I’ve actually considered making a study of examples of this third theme; I don’t think I’m actually going to get around to it but I’ve counted at least a dozen formally-published Holmes-vs-Ripper stories, not counting works in other media. (There is apparently a video game based on the concept, now.) It isn’t particularly mysterious why this theme should intrigue writers, so many times over. The Whitechapel murders are one of the best-remembered crimes of relatively modern times, they were never officially solved in reality, but in fiction the greatest and (even in reality) best-remembered detective of all time was right there in London, practicing at the time. It was close; had Doyle waited a couple of more years the “what if” of Holmes and the Ripper might have required a double re-imagining. As it happened, though, the great detective was there, conceptually, even though he didn’t actually physically exist. It seems absolutely inescapable that Sherlock Holmes would thus have been drawn to investigate the most notorious mystery of his whole era.

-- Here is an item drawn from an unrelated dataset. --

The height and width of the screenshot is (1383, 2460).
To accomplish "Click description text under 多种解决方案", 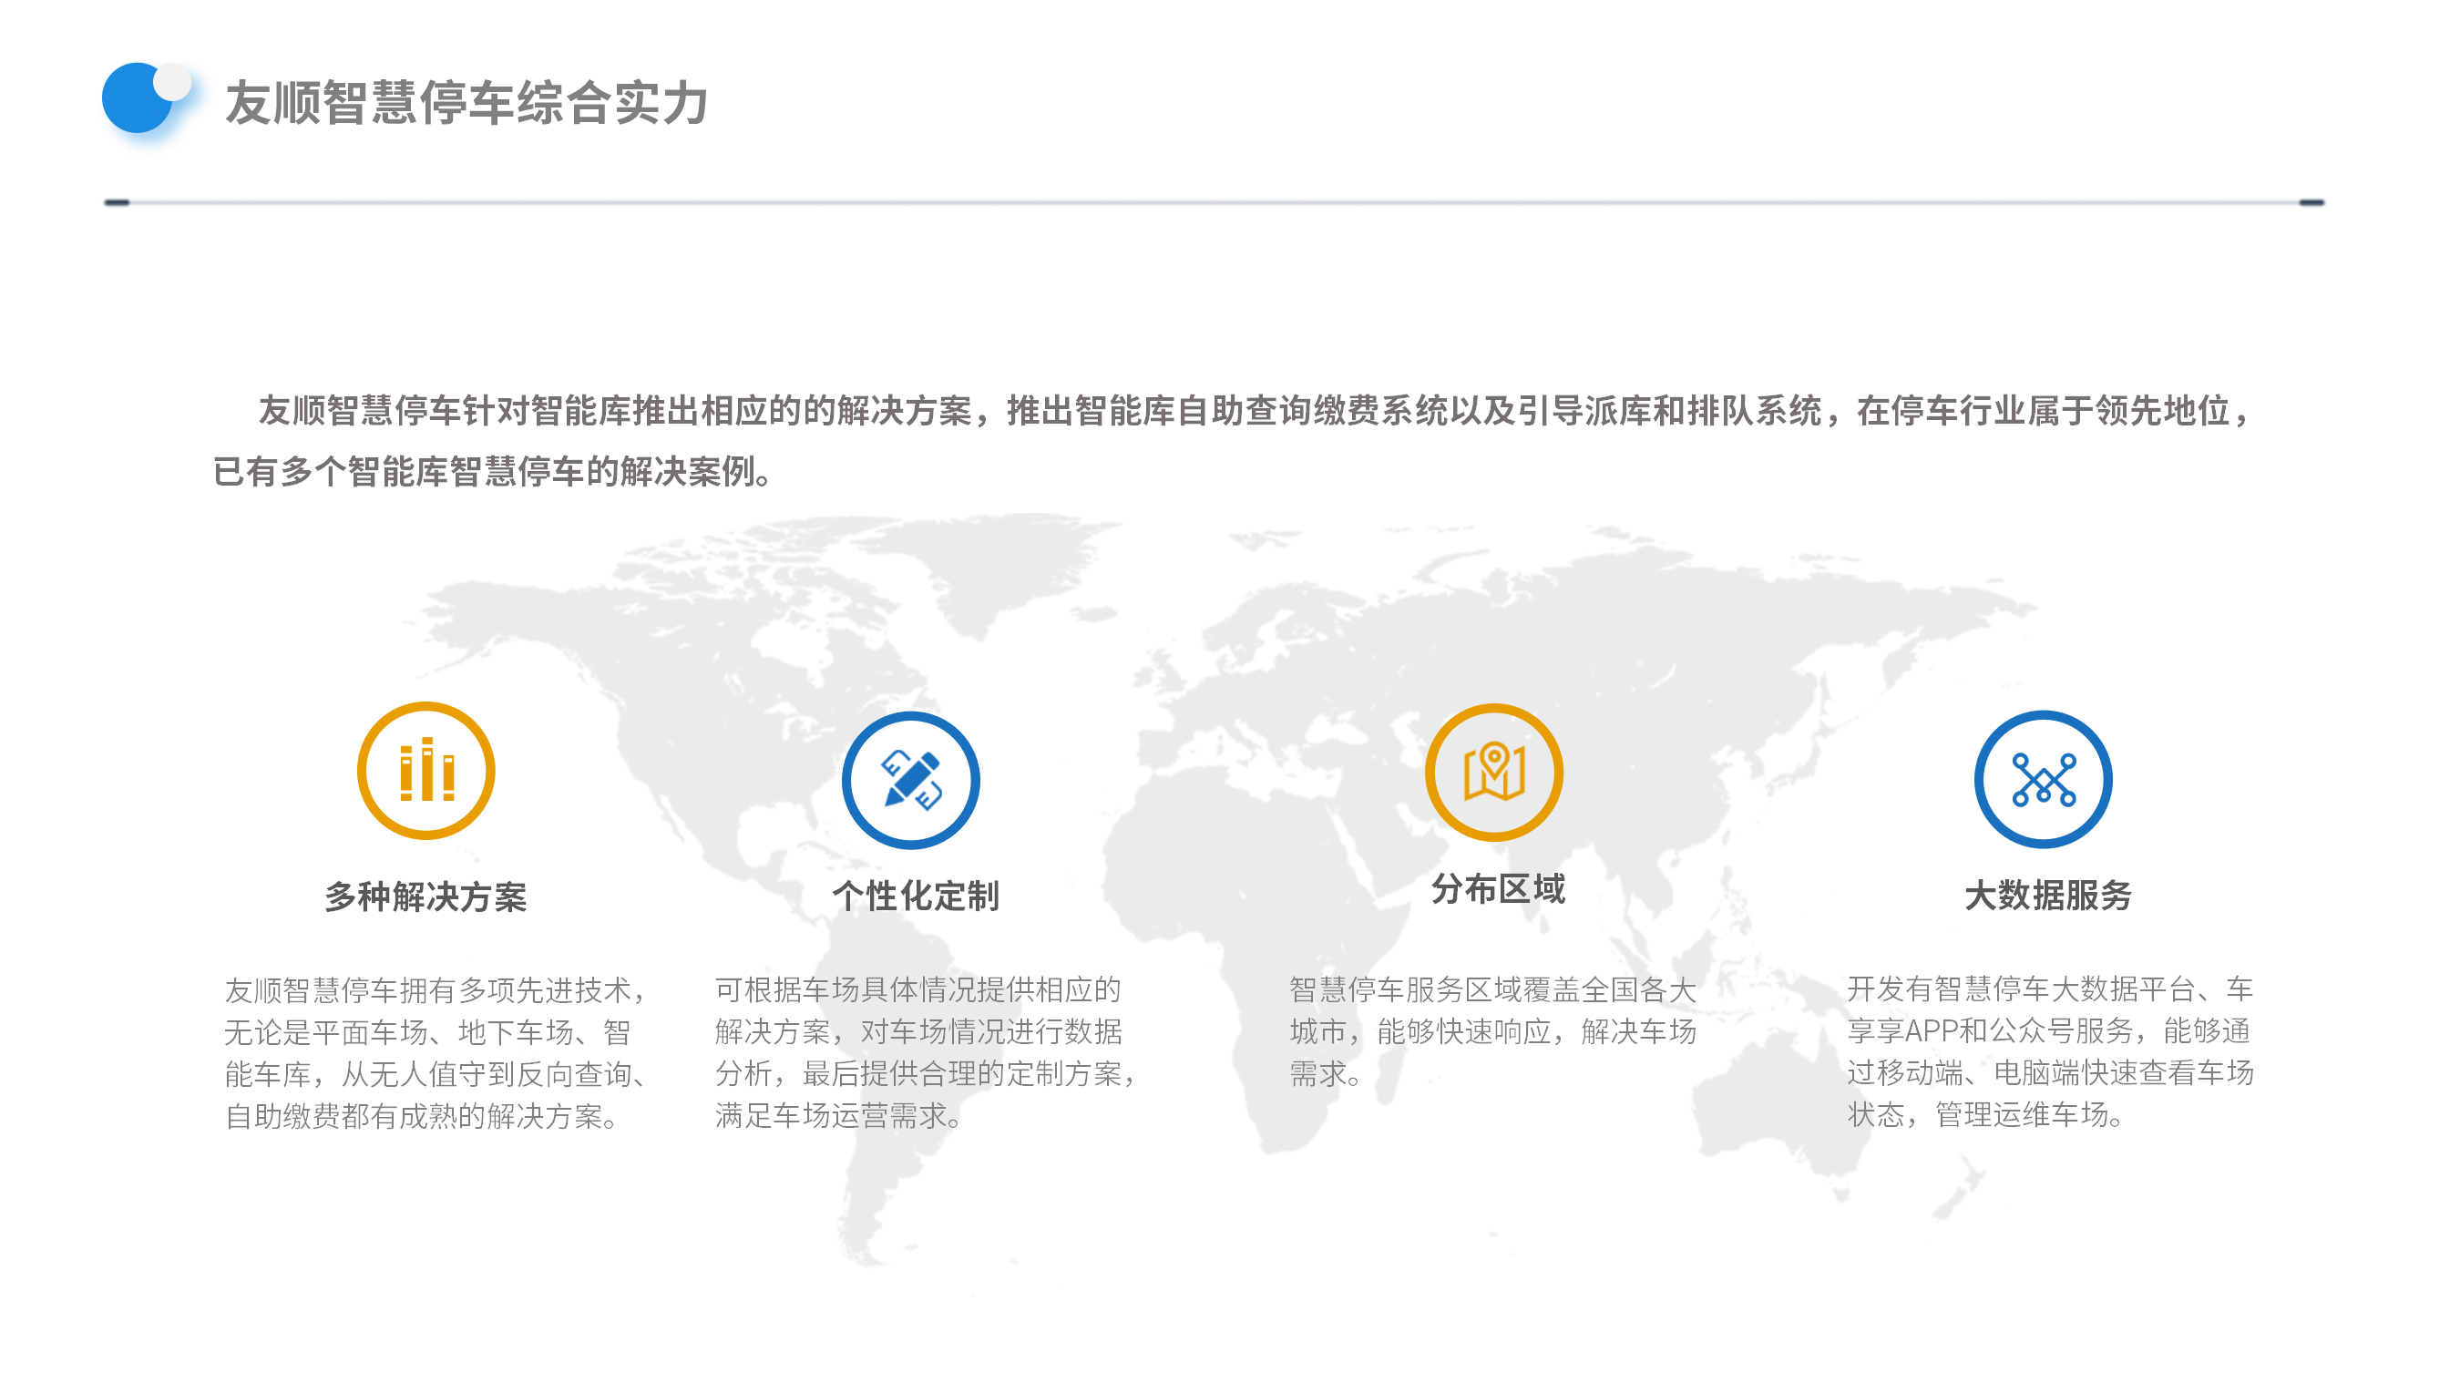I will [x=437, y=1052].
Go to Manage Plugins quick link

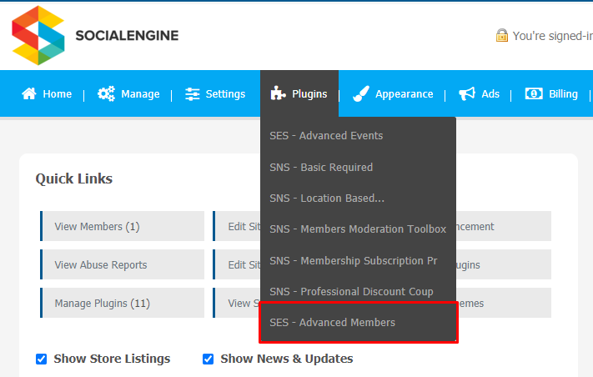coord(122,303)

The curious thing, though, is that this is much less a product of Holmes’ subsequent eclipse of his various real contemporaries in the realm of “great detective” as it might seem. Sherlock Holmes, though only introduced a couple of years before, was already notable enough by 1888 that Doyle was even asked at the time about how his character would solve the murders. Meanwhile, even though nearly half of the real investigators highlighted in Brilliant Deduction might be called “British detectives” in some sense or other—and even though the Whitechapel murders fell right in the middle of the real-life great detectives’ golden age—every one of them seems to have managed to miss the Autumn of Terror.